→ **WHAT IS REQUIRED**
Count the lines in the listing below that contain the word "Toggle", matching case exactly. Give only the number.

→ **TASK MATERIAL**
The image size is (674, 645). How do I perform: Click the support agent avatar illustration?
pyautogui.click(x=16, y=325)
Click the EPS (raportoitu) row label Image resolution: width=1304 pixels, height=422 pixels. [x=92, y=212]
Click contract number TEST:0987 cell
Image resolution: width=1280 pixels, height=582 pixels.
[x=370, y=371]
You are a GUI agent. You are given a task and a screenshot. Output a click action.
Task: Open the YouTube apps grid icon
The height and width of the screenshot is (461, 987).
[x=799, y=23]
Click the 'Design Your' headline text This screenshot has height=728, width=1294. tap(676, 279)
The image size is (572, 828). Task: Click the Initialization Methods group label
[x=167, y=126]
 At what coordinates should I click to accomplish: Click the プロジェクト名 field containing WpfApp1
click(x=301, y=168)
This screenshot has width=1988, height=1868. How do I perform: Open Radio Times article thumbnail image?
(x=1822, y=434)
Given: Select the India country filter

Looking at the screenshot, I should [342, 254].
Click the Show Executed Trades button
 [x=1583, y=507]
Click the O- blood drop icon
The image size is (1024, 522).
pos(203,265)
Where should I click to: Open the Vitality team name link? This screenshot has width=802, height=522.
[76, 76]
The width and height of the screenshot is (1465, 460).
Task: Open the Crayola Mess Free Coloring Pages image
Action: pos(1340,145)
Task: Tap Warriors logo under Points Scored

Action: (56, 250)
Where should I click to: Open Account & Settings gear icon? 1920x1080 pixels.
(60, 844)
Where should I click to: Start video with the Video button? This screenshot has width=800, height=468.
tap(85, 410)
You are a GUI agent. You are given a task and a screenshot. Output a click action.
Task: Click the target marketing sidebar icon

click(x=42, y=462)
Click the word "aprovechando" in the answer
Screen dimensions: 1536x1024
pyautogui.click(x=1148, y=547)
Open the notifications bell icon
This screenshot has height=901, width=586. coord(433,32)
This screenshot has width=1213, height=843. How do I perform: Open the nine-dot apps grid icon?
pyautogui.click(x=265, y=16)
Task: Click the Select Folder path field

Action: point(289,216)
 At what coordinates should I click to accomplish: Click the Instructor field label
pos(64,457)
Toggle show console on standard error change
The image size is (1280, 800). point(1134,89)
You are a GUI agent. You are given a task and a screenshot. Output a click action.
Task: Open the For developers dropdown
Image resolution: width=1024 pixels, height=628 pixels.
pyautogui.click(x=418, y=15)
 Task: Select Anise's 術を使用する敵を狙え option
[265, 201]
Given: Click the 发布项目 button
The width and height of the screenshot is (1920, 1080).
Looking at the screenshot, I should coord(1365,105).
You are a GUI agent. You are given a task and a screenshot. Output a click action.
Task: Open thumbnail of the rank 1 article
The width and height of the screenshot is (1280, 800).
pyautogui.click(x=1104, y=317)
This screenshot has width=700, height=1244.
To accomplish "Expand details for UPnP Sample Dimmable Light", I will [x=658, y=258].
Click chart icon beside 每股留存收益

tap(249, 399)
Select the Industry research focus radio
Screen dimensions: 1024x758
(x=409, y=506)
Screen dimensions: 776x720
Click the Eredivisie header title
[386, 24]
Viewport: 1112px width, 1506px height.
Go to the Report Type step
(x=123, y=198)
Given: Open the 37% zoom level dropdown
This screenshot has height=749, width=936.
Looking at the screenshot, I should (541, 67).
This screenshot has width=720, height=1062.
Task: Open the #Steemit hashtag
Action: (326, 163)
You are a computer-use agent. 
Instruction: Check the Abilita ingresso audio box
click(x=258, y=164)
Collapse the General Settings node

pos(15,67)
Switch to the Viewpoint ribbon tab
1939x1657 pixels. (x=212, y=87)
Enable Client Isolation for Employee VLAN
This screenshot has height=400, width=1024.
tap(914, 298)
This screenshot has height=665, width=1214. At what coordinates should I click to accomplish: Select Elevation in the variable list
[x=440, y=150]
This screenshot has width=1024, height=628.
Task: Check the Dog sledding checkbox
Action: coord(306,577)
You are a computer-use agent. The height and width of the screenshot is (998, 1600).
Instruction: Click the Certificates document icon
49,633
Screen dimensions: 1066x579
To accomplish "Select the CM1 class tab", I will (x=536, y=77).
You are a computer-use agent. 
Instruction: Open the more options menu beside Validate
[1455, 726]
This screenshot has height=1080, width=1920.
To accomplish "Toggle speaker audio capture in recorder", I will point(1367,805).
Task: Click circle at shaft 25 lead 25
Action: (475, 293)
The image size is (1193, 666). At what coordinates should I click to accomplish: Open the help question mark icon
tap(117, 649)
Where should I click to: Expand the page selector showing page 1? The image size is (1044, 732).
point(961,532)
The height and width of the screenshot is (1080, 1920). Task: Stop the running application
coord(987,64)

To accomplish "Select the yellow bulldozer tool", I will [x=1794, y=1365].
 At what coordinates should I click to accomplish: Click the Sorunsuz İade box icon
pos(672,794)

→ **CORRECT ANSWER**
2